10/02/2007 06:29:00 AM  
Blogger Chuck said...

Oh Mary. Hang in there you poor thing. Your subconcious is getting help from your concious in creating that recurring dream. Try to make it lucid. Give yourself mental suggestions before you go to sleep that you will. Then take control as soon as you realize it in your dream.

Yes, I'm serious. :)

10/02/2007 07:26:00 AM  
Blogger Mary said...

La Bella- At least 5 boxes. I went and got more. Feeling much better this morning just a little tired.

I find dreams to be pretty interesting sometimes.

Carol- Thank you. Really. I feel the support.

Hey Andie- Good to hear from you. I have kept up on your blog here and there. Glad things are settling down for you. Hope it stay that way. And congratulations!

Dawn- Yeah girl! It's almost over.

TUA- I remember that post! that was a good one. I can finally breath out of my nose so things are looking up.

Just me- Me too sister! No more elevators for me.

Chuck- That's what I mean. Why do I keep getting on the elevator. I'll try your suggestion. "I will not get on the elevator,I will not get on the elevator,I will not get on the elevator,I will not get on the elevator."

10/02/2007 12:01:00 PM  
Blogger Shrink Wrapped Scream said...

Ah honey, I'd be having anxiety dreams too, if my precious boy were in such a place as he is in. Roll on December, eh? And in the meantime, take good care of his momma - use vaseline on that nose, honey and lemon (with a double whiskey) for that throat, and oddles of TLC from everyone who loves you. Keep brave and strong, bonny lass, not too long to go now, eh? ((x))

10/02/2007 12:49:00 PM  
Blogger Mary said...

SWS- you are so dear.

10/02/2007 03:10:00 PM  
Blogger The Follow Spot said...

when he comes home in December - is he home for good?

10/03/2007 10:22:00 AM  
Blogger Babzy said...

Hi Mary, I wondered too if Michael is coming home for good in Dec. What a reunion that will be.

10/03/2007 11:21:00 AM  
Blogger Mary said...

30 days and then he will be stationed in Kansas. From there I can't say. He still has 2 years left in service. Think positive!

10/03/2007 11:34:00 AM  
Blogger Babzy said...

I'm going to do a post on Quantum Field and Law of Attraction aka The Secret. It is one of the most successful forms of positive thinking.
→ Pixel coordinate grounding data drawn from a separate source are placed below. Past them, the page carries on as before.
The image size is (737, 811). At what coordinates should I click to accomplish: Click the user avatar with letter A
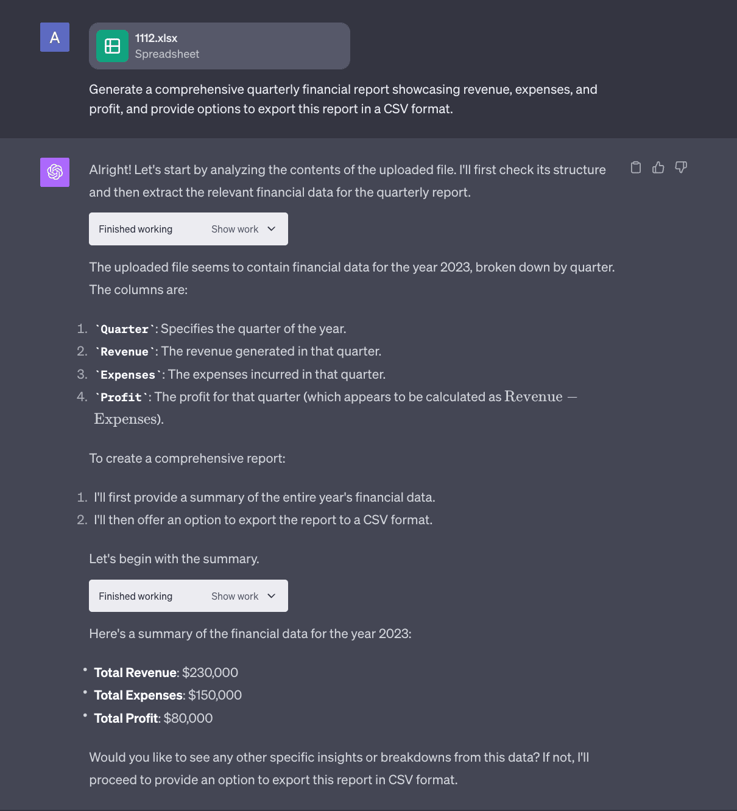55,37
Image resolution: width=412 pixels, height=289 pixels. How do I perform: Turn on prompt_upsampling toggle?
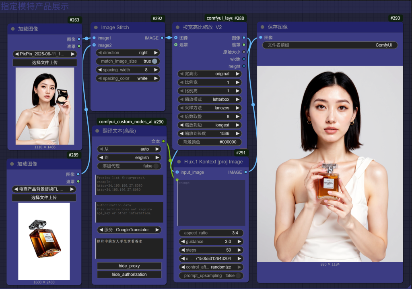pos(238,276)
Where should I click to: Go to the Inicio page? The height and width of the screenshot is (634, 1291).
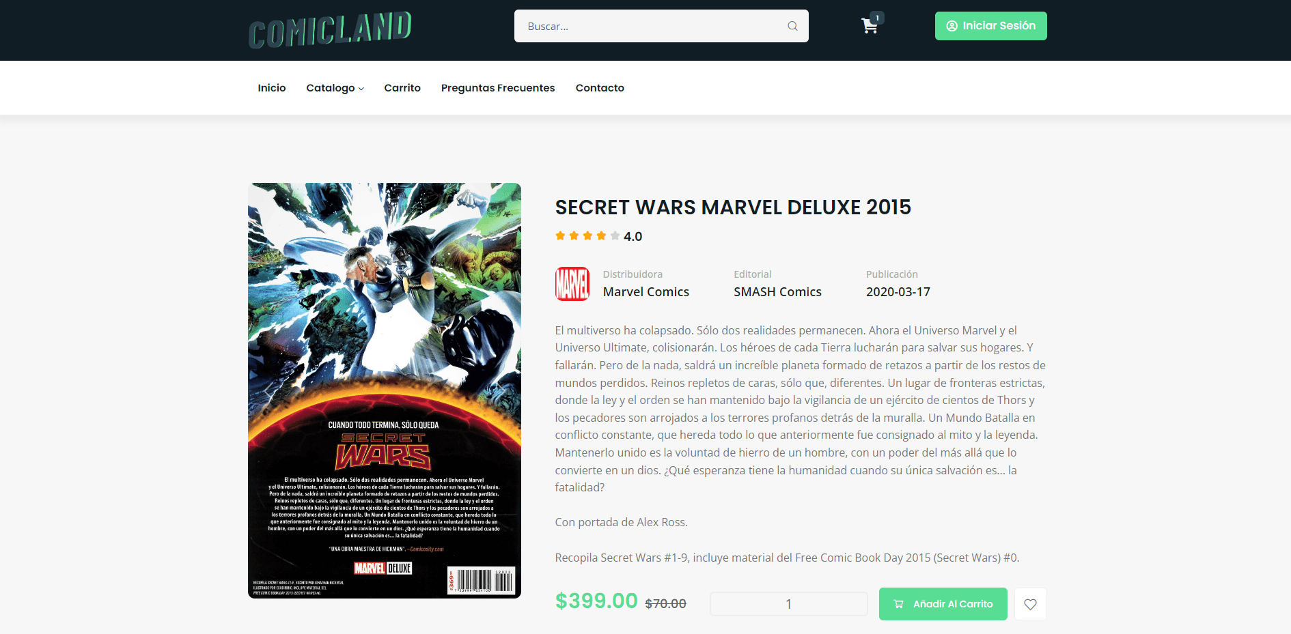coord(272,88)
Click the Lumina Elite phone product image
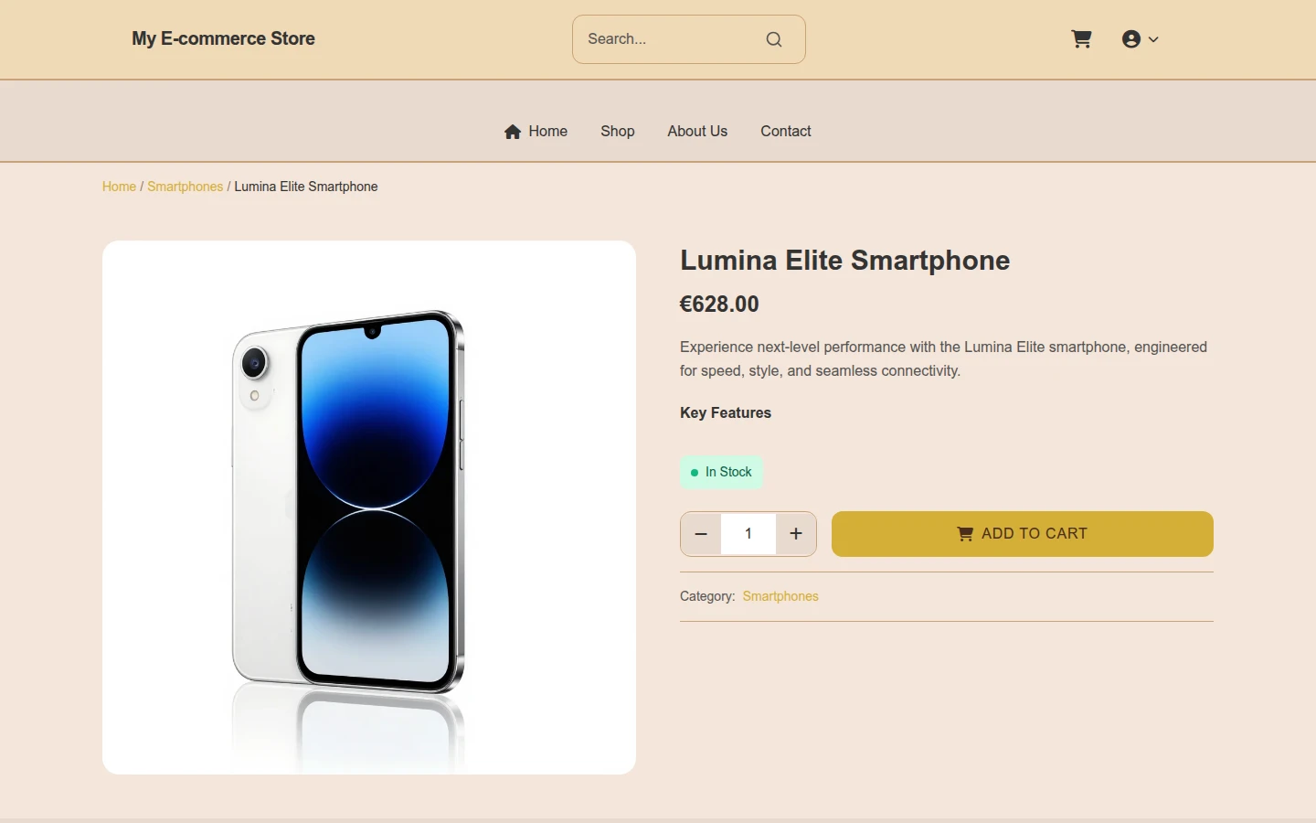Viewport: 1316px width, 823px height. click(369, 508)
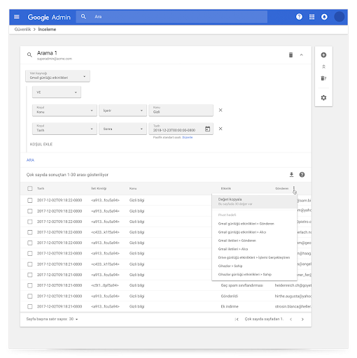Check the last row Ek indirme checkbox

[x=30, y=306]
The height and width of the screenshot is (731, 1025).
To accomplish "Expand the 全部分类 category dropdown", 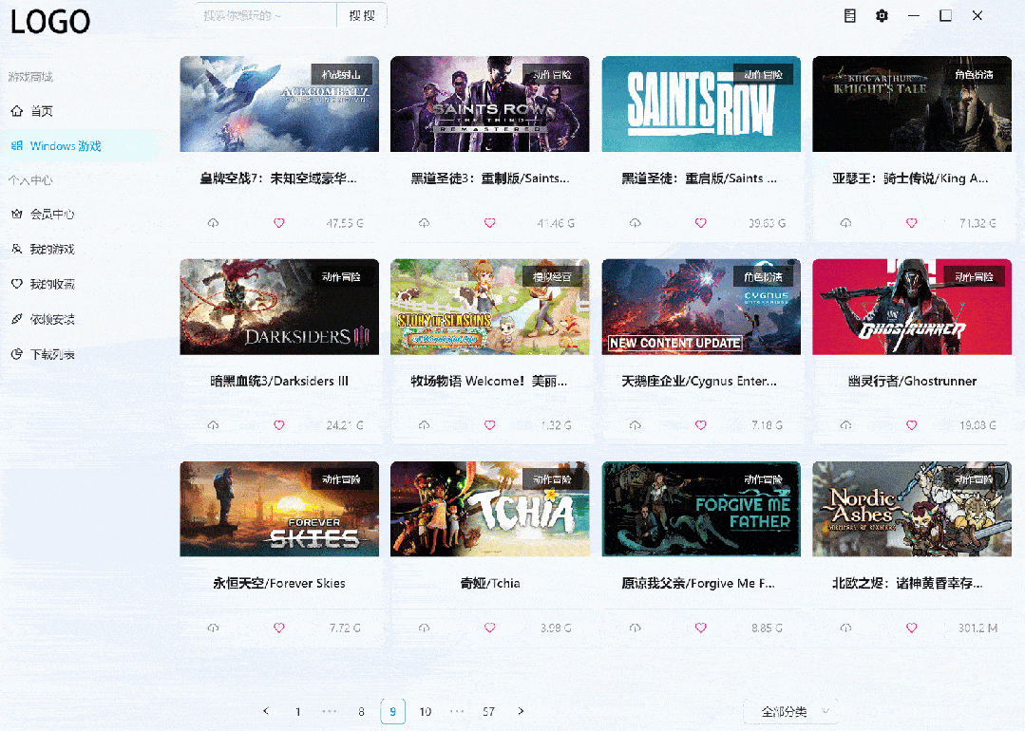I will [790, 711].

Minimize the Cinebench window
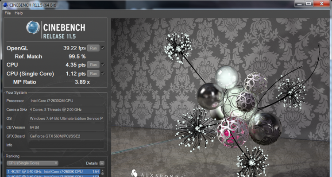point(293,4)
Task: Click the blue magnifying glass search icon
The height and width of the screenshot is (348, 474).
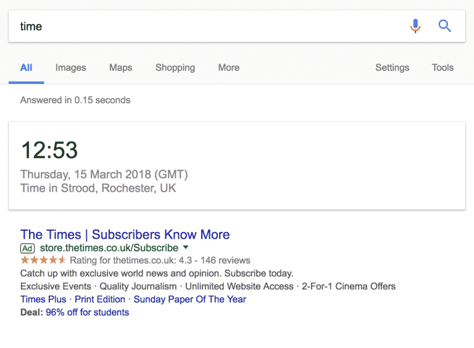Action: coord(444,26)
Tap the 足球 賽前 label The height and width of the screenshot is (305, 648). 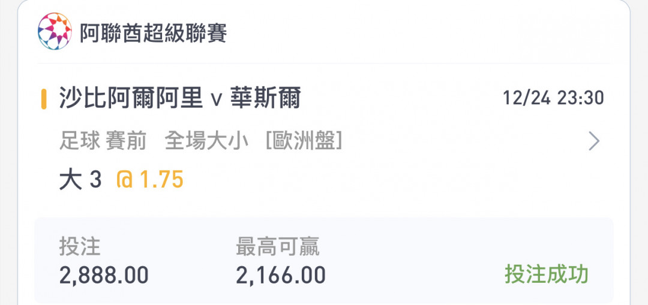click(x=103, y=141)
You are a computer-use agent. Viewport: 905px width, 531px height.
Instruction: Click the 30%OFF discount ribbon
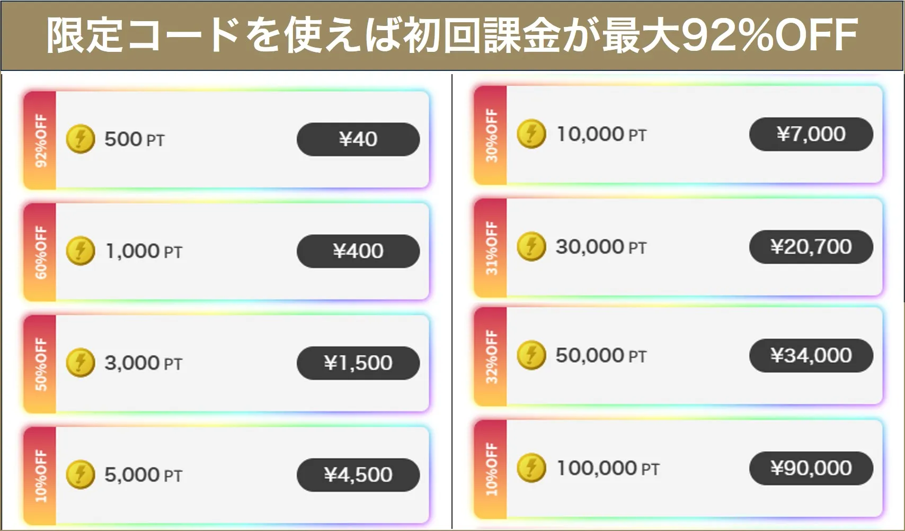pos(490,134)
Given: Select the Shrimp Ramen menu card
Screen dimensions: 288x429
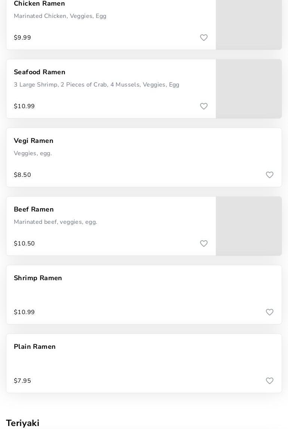Looking at the screenshot, I should point(144,295).
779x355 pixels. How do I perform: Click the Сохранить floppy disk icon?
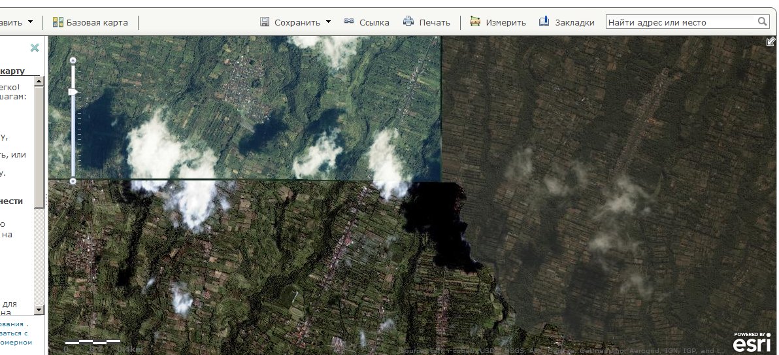pos(265,22)
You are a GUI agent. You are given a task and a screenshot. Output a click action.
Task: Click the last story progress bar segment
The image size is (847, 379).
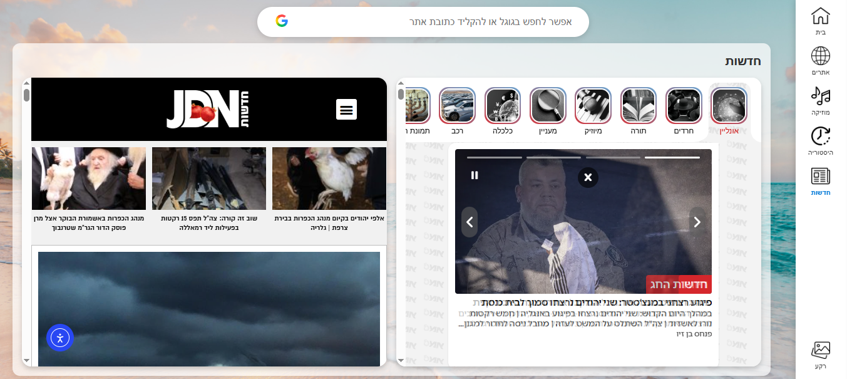(x=494, y=157)
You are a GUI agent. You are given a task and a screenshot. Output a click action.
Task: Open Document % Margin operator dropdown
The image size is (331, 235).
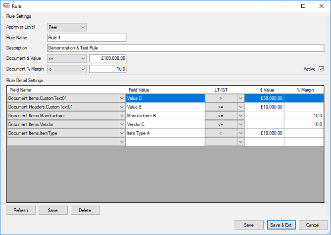pyautogui.click(x=67, y=69)
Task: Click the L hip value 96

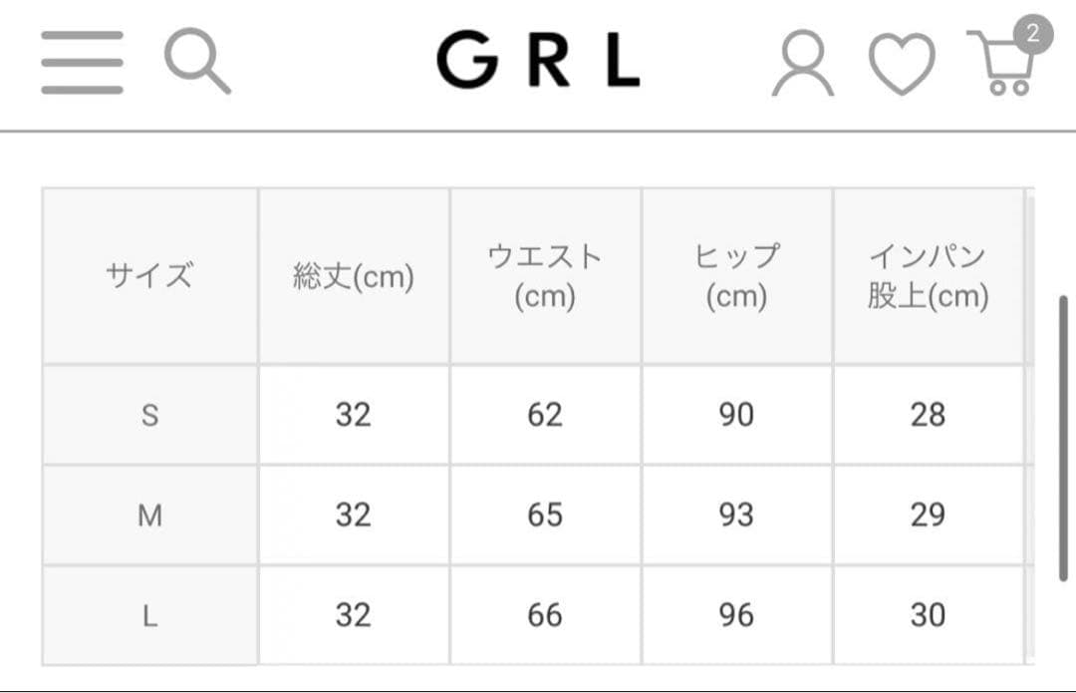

BTW I just read your comment on my post. Mary, you do not need a degree to be an artist. You're already an artist. Go get some supplies and slap the paint on. Call it "modern art". If anyone asks what it is you answer "What do YOU see in this painting? How does it make YOU feel?" Works every time.

The main thing is to hell with a degree. Too much work and not necessary unless you're trying to get a job in an art museum.

I will continue this on a post.

10/03/2007 04:36:00 PM  
Blogger Pursey Tuttweiler said...

Will he be coming home on leave or is this his last tour of duty? I will be with you sister Mary. It is going to be okay.

10/07/2007 03:33:00 PM  
Blogger Mary said...

Babzy- I wanna know what those guys know...

Aww Purse you're a sweetheart. He still has 2 more years in the army. But this is the end of his first and PLEASE, PLEASE, PLEEEZZZZE ONLY tour.